Don't let your garden go greyscale this winter
Six tricks to squeeze more colour into your winter garden
I’ve been trying to break up with my iPhone for a while now. Haven’t we all.
I frequently find myself fantasising about buying a ‘dumb phone’, ditching all forms of social media and returning to the life that I lived for most of my childhood and teenage years - one where I’d lose my brick phone under the cushions in our sofa for days on end, where my audio entertainment was Stephen Fry reading Harry Potter on audio cassette and where I filled my days by painting cardboard boxes from Spotlight gold and black for Christmas. Am I idealising the past? Maybe. But there’s no denying that modern technology is captivating in a way that tends to become all-consuming if you don’t constantly, actively guard against it.
On one of my deep dives into methods of iPhone divorce, I stumbled upon an article with a few recommendations for those of us who aren’t ready to give up on iPhones entirely, but still want to make them less compelling. Once piece of advice was to switch the phone screen to greyscale.
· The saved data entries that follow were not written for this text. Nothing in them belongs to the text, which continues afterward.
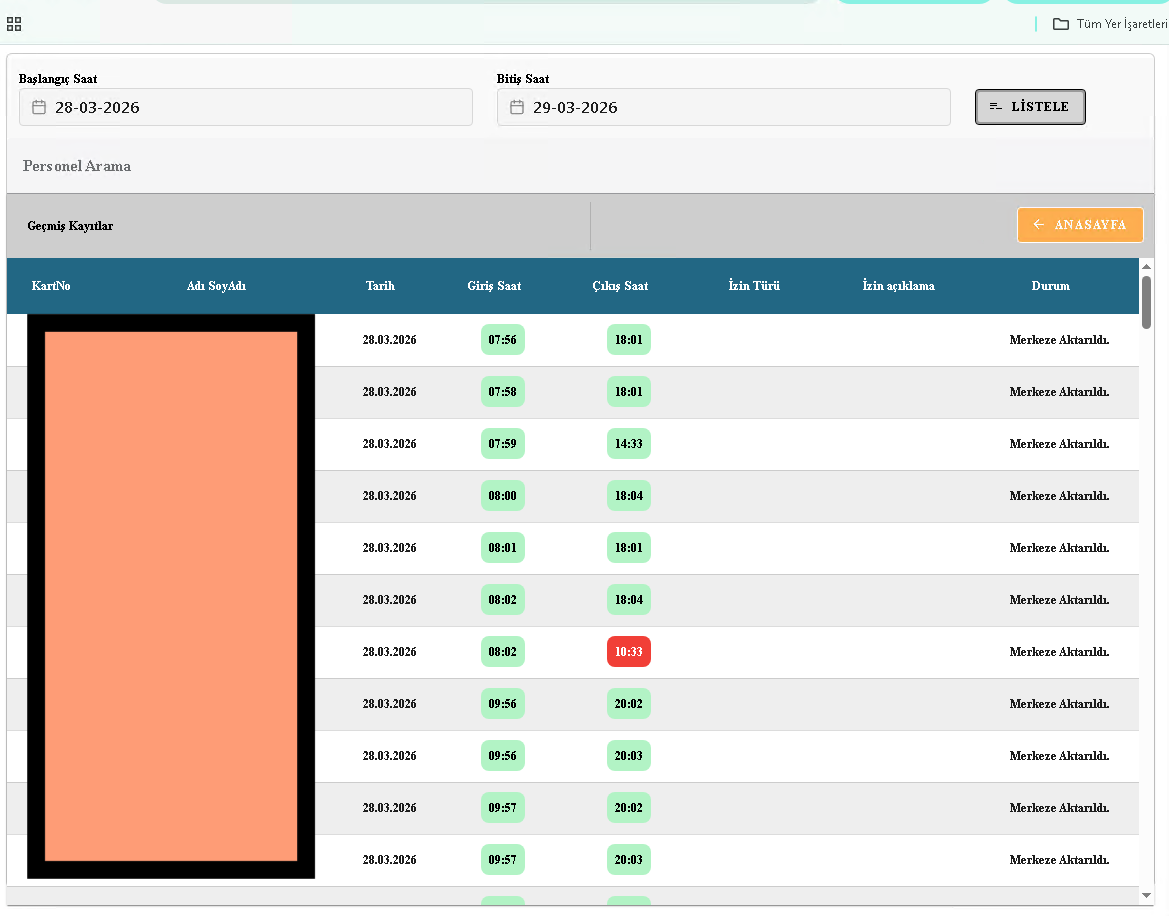This screenshot has width=1169, height=916.
Task: Expand the Geçmiş Kayıtlar section
Action: (70, 225)
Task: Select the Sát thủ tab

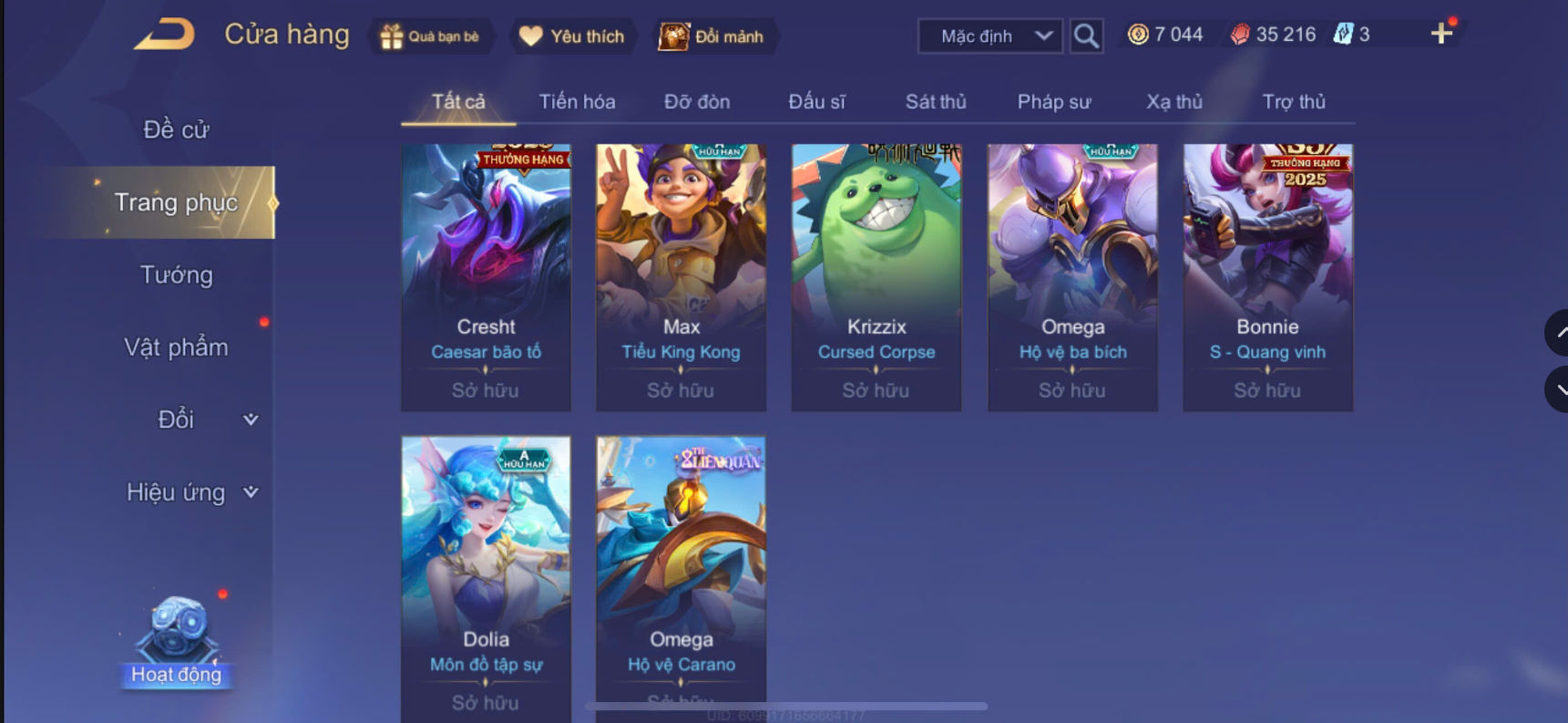Action: [936, 102]
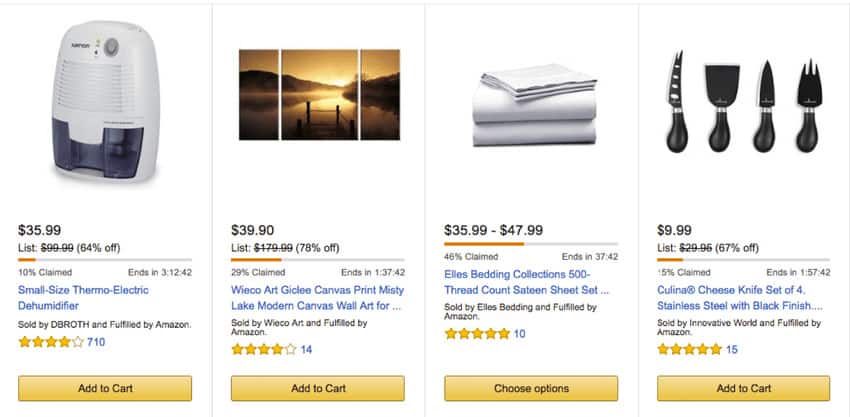Click the dehumidifier product image
The image size is (850, 417).
point(106,101)
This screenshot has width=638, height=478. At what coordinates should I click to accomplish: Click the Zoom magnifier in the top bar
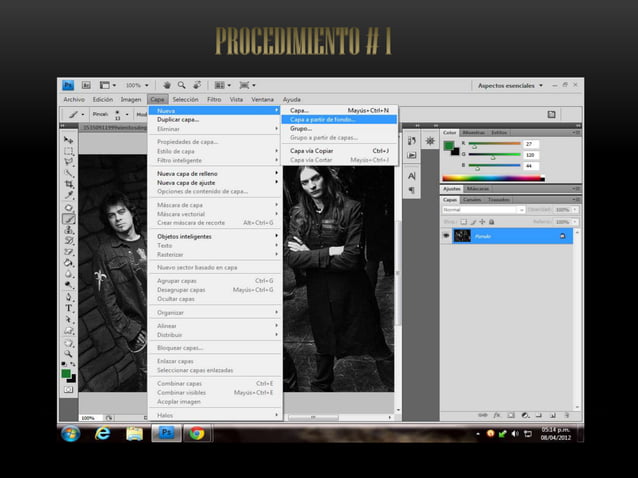pos(182,86)
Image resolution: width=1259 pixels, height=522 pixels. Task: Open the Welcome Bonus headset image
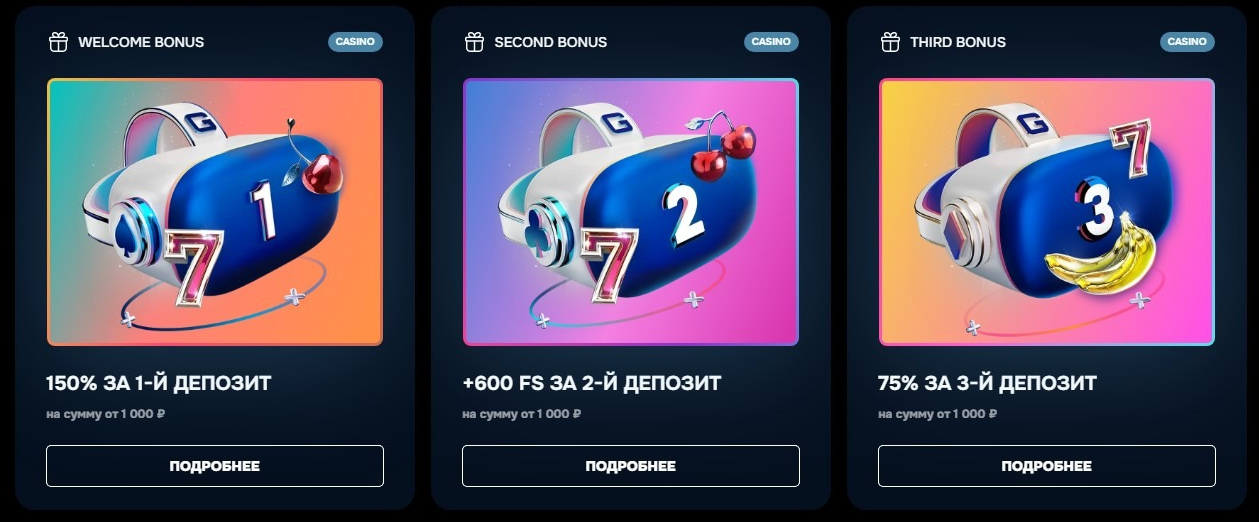[x=215, y=212]
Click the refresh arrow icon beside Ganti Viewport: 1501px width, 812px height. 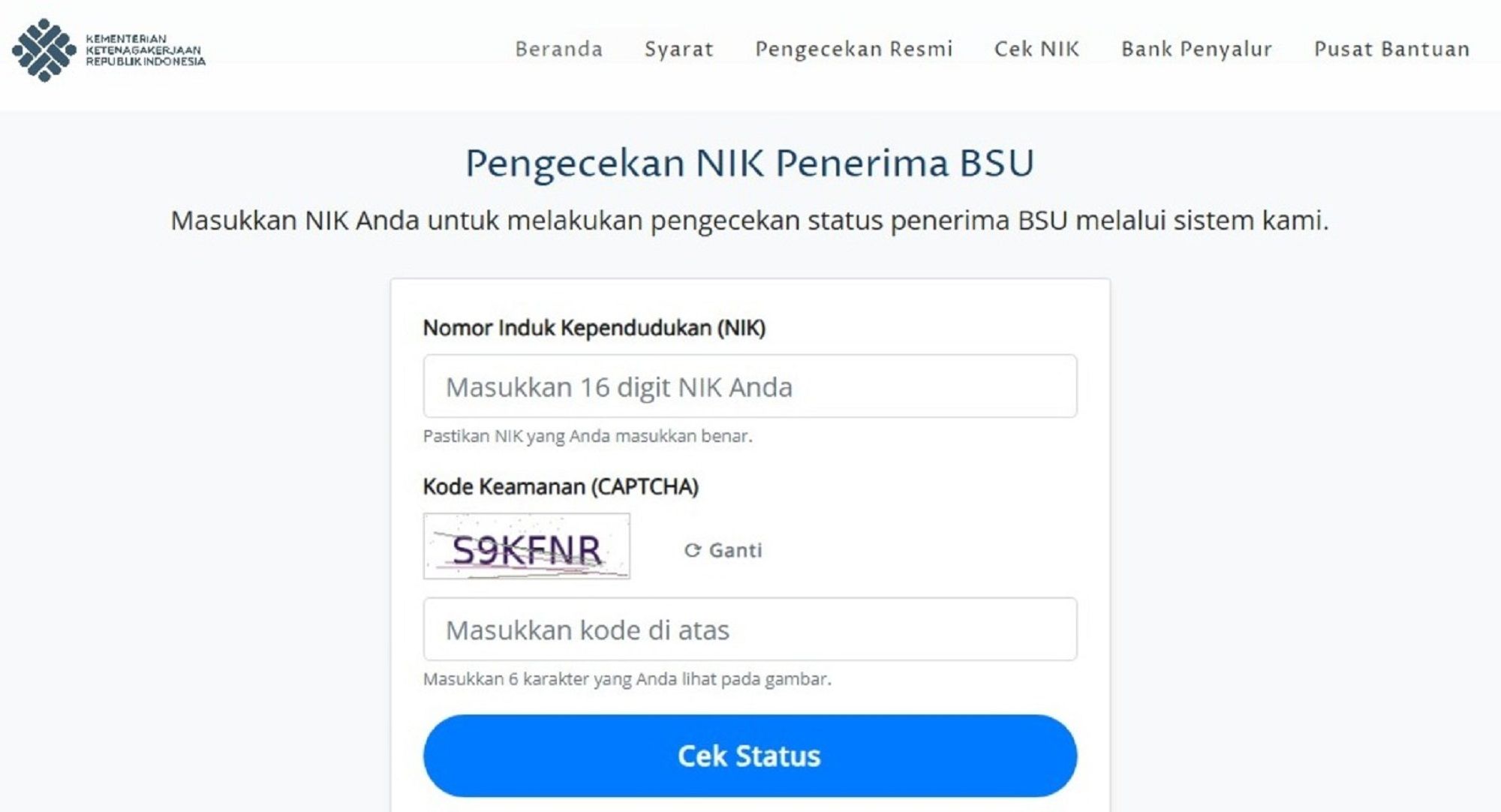point(692,550)
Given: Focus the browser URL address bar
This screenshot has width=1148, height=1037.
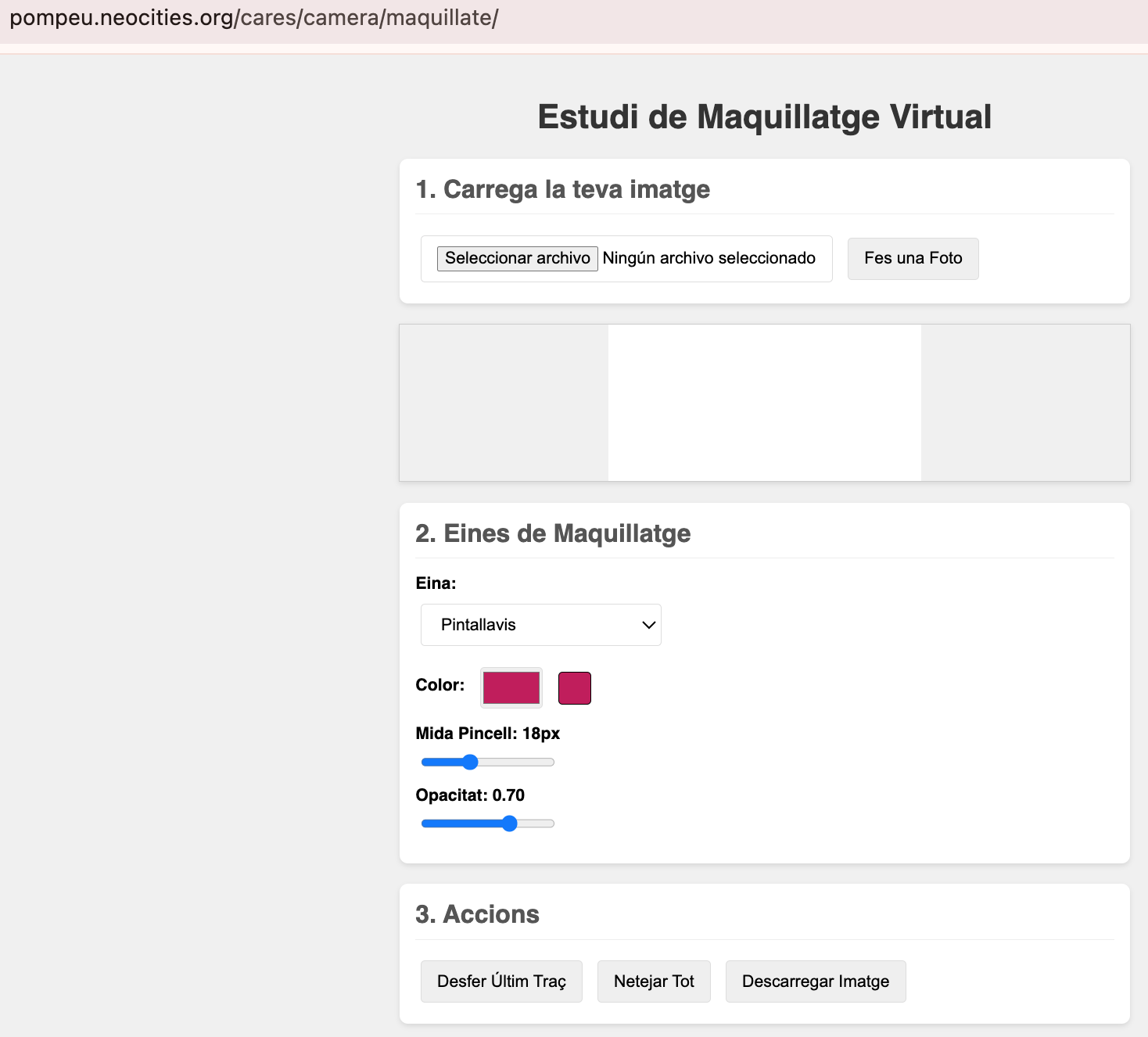Looking at the screenshot, I should tap(254, 18).
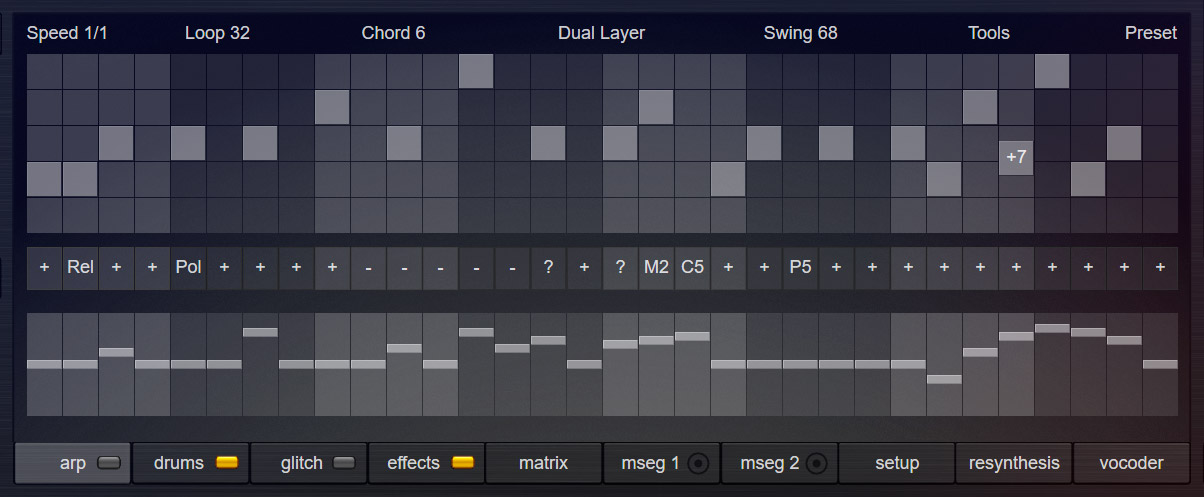The image size is (1204, 497).
Task: Toggle the arp enable LED
Action: click(108, 463)
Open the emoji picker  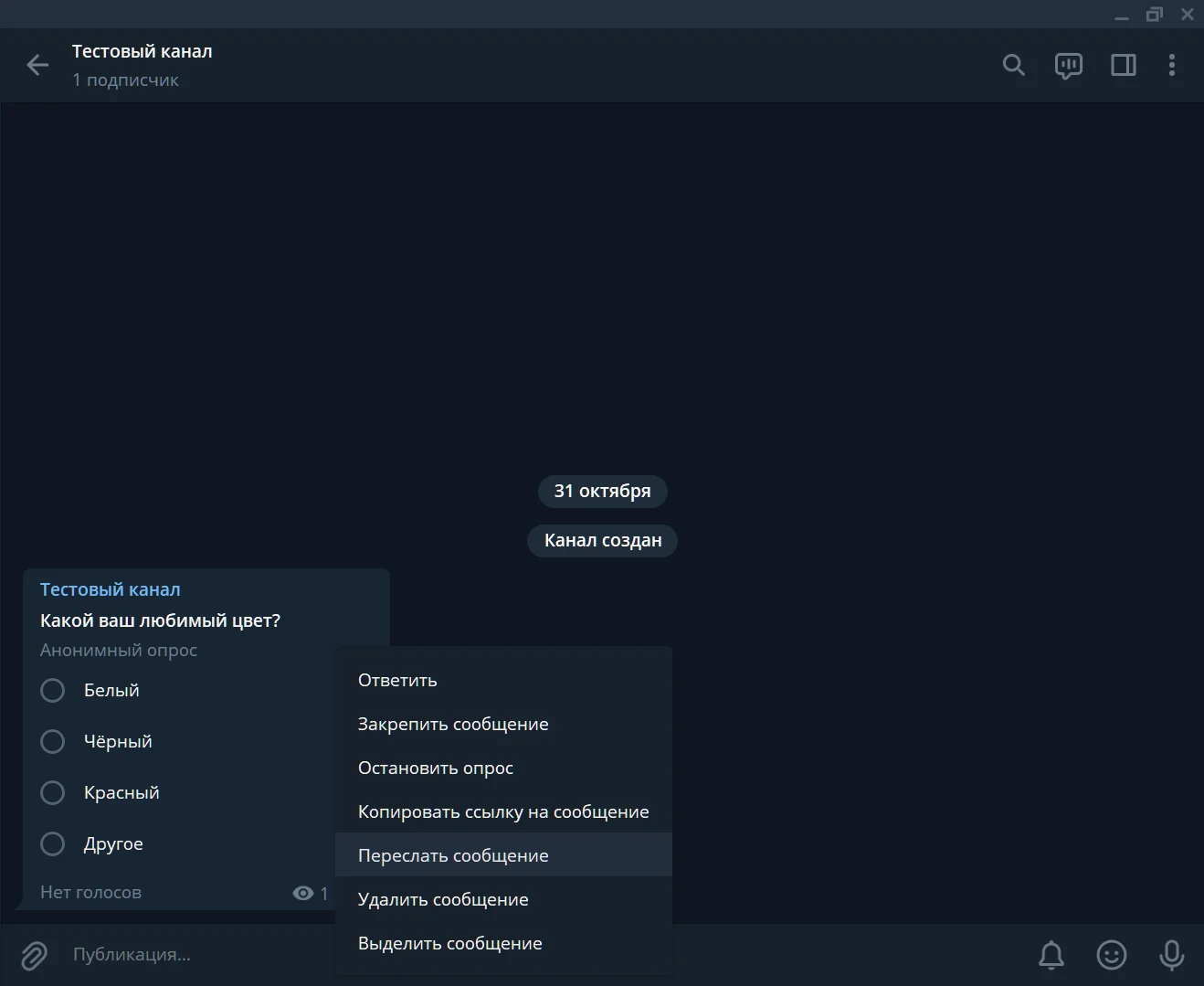(x=1111, y=955)
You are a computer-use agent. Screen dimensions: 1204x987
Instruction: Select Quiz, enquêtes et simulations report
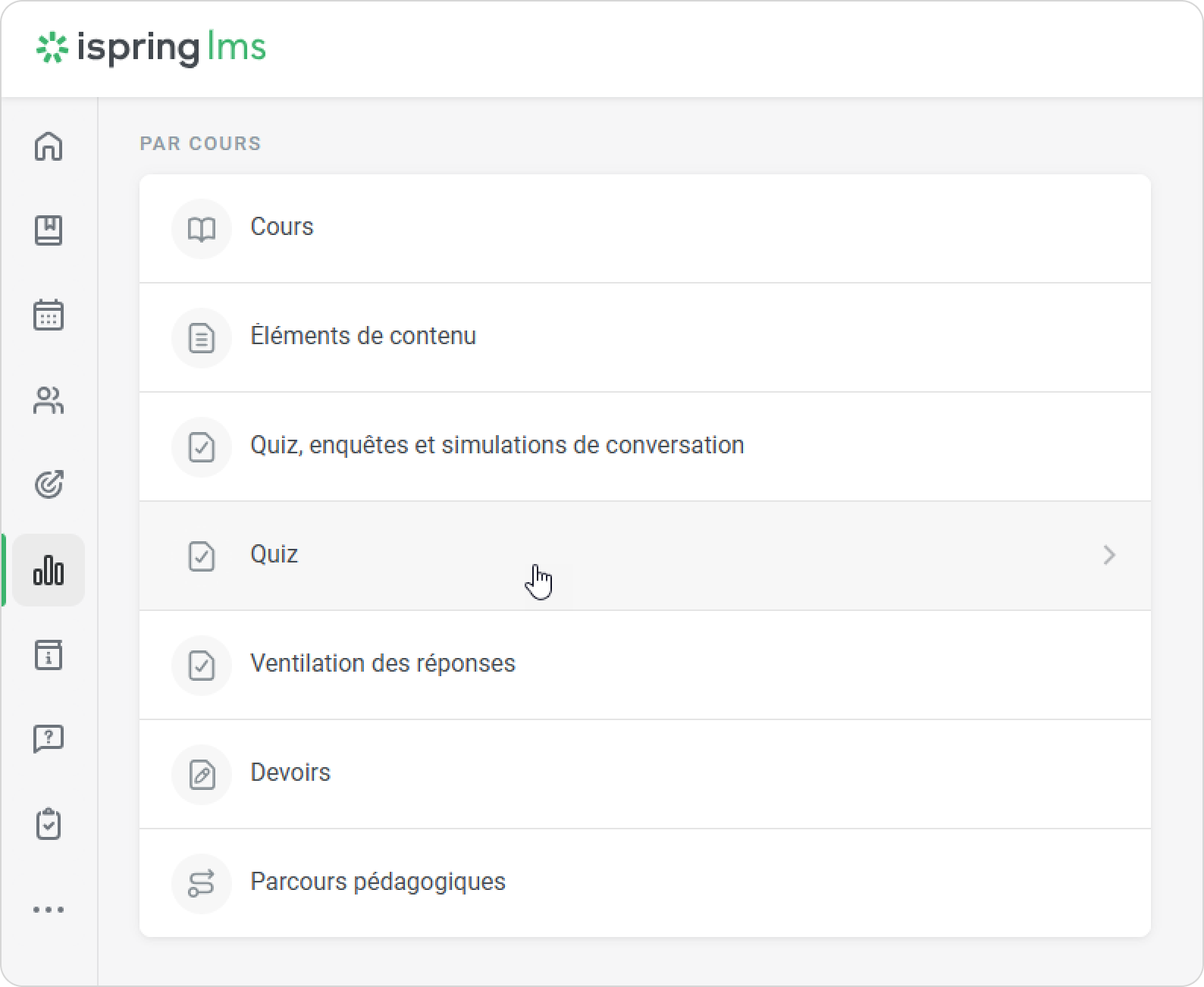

Turn off the colour, go to an all black-and-white screen and, the writer reasoned, you’ll find yourself less drawn to your phone.
It worked pretty well, until I realised there was a super-fast shortcut to turn greyscale on and off at will. I spent about a week toggling constantly between black and white and full colour, then gave up the exercise entirely. My phone remains as bright and vibrant as ever, and I remain its begrudging, resentful slave.
The only good that came out of this utterly pointless exercise was that it made me realise something I can now apply to my garden - colour really matters.
Over the next few months, Perth gardens will undergo their own seasonal shift back to greyscale. The flowers will finish, clouds will obscure the sun, and, like the predictable creatures we are, we’ll progressively lose interest in going outside.
This is a stupid mistake for two reasons. The first is that we live in PERTH, where our concept of ‘winter’ is a laughable, sun-drenched joke, where we can still grow things like oranges, bananas, papayas and mangoes perfectly easily all year round, and where the mercury rarely drops below 4 degrees C. The second is that we don’t actually have to let our gardens descend into monochromatic morbidity at all (more on this in a tic).
There’s a third reason, now I think about it.
Autumn and winter are the easiest seasons to grow things in Western Australia. We are all suffering some form of mass delusion where we think we should bother growing plants in January (when everything sizzles and dies) and don’t even try to keep gardening through winter (when the rain will water our seedlings, the morning sun will warm them, and our soil won’t instantly degrade into sand). Winter gardening is laughably easy, it will set you up for a beautiful spring, and, if you plant your garden with the right things, it doesn’t have to be grey and gloomy at all. We just need to switch off the greyscale and bring the colour back.
Which brings me to today’s newsletter: five tricks to squeeze more colour into your autumn and winter garden.
Before we get into it, a special announcement: today’s newsletter is inspired by my brand new gardening guidebook, which is available right now (!!) on my website. It is my biggest gardening book to date, and is filled with descriptions of over 100 flowering plants I grow in my own garden, advice on how to grow them, where to plant them, and how to combine them for a garden that looks beautiful all year round.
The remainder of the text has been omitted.